"The most significant threat to our national security is our debt," Admiral Michael Mullen, Chairman, Joint Chiefs of Staff, August 27, 2010


Tuesday, February 19, 2013

Argo versus Abe

Argo is winning everything.  If you’ve got an award to award – Argo gets it.  All the other movies are coming up with crumbs from the glitter and glamour gang.  So what gives with this Argo phenomenon?

Well, in order to answer that question – two things are required.  Six to eight dollars for a ticket and the patience to sit through 15 minutes of product commercials that are more dimwitted on the big screen than on our home TV screens; followed by another 15 minutes of previews of coming attractions followed by 2 hours and one minute for the movie itself.

Argo starts out with a pretty good slam on Uncle Sam and his antics in helping the people of Iran get the leadership they didn’t want.   This distorted history lesson quickly leads to the capture of the American embassy in Tehran – the crowd and the enthusiasm and the antics and terror of the embassy occupants/captives is just plain darn good theatre.

Then we go back to Washington and enter the halls of the bureaucrats and, predictably, one bureaucrat has more common sense than all the hundreds of other bureaucrats combined.  One of the movies more accurate depictions.

Then we delve deeper into the plot – a contrived Hollywood/CIA scheme to save six embassy employees who snuck out to a neighboring embassy residence – hurray for Hollywood and here we reach our first conclusion about why we think Argo is winning all the awards.  Two wonderful Hollywood performers dissect the Hollywood scene – its top players and their shenanigans with some of the funniest and dismissive dialogue ever presented on a movie screen about Hollywood itself.  John Goodman and Alan Arkin skewer the Hollywood dopes with a few offhand remarks that can only be described as Shakespearean elegance – 21st century style.  Watching these two guys have some fun is worth the price of admission – go see Argo if you haven’t!

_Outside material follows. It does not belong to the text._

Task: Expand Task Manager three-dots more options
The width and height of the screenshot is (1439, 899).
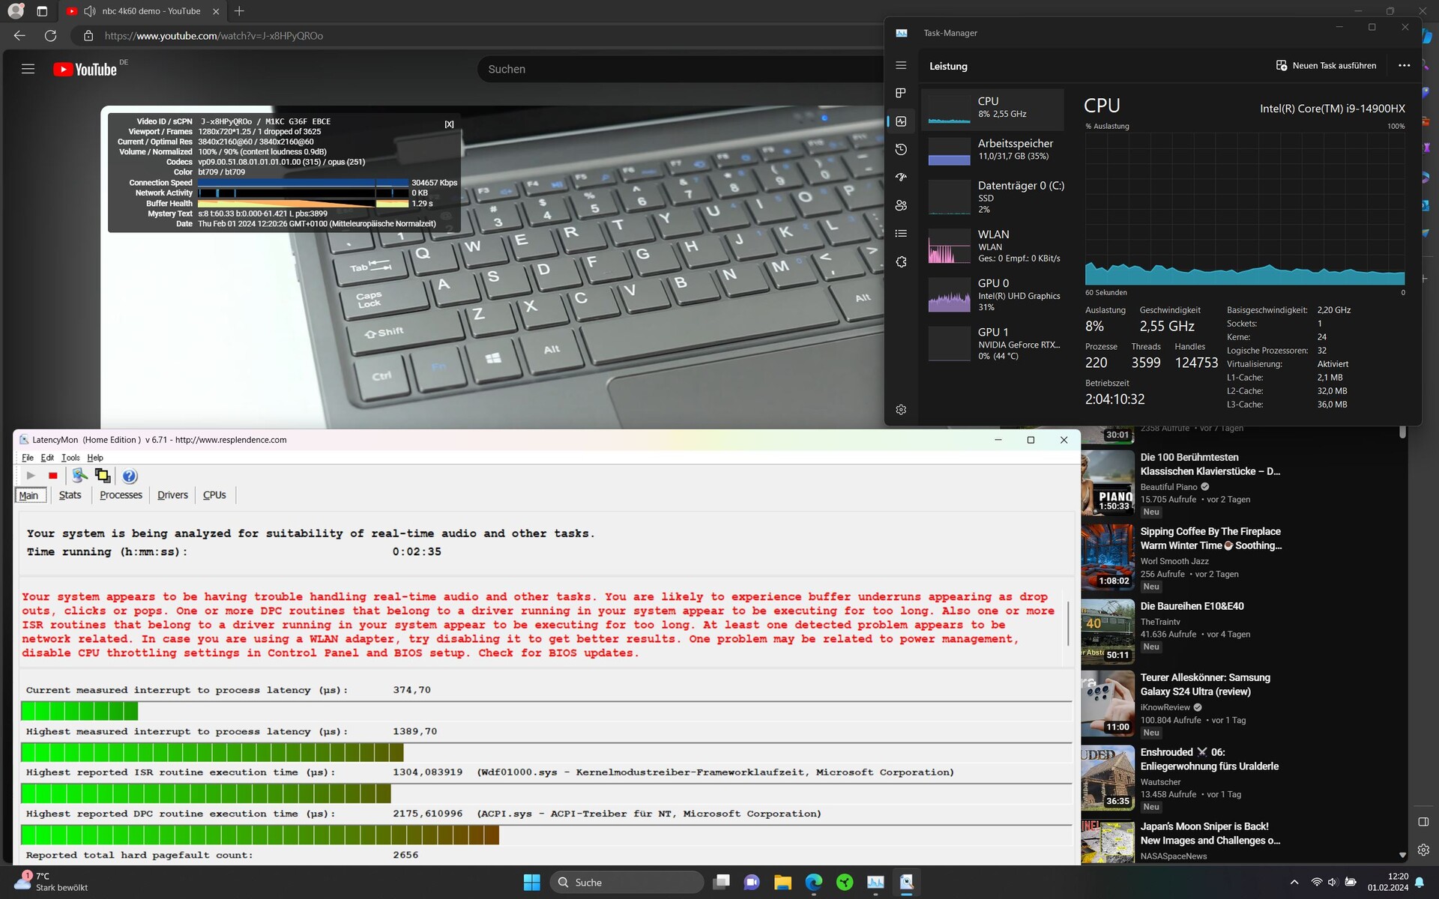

Then the movie gets kind of predictable and boring and finishes up with a Hollywood ending that leaves this reviewer puzzled – deeply puzzled.  What could this confusion be you ask? (Alert – you may not wish to read further if you haven’t seen the movie.)

Well, remember that the whole mess was caused by Uncle Sam and his bureaucrats and they want us to buy into the last half of the movie cheering on the CIA/diplomats as they try to get out of the mess they themselves created.  That’s not a Hollywood ending – the good guys should not be the Americans who never had any good reason to be in Tehran in the first place.  The good guys are the homeys who want to kick the Americans out and get a piece of their disposed leader’s (aka the Shah) entrails in the process.  Who cares if the Americans flee?  Who cares if they get awards for bravery?  Who cares if they serve valiantly for 20 more years?  Yee gods, they never should have been there in the first place.

So, why all the awards?  We think Hollywood is cheering on the real good guys – no not the Iranians who would just like to live their lives their way and control their oil reserves – no, not the CIA which creates problems so that it can get more money to fix the problems they created and, in the process, create even more problems so that they can give out more awards and more stars for their fallen heroes, etc. and repeat the process over and over again but always with a big budget increase.

We think Argo gets the awards because this movie tells us about the real Hollywood and there is something about this brutal truth that the award voters really want us to know – Hollywood and government are the problem – not the solution.

Sorry Steven Spielberg – bad timing for you and Abe.  But you can still win the director award Sunday night– as you well know, Argo and its director were not even nominated.  That sounds more like Chicago politics than something Honest Abe would have done!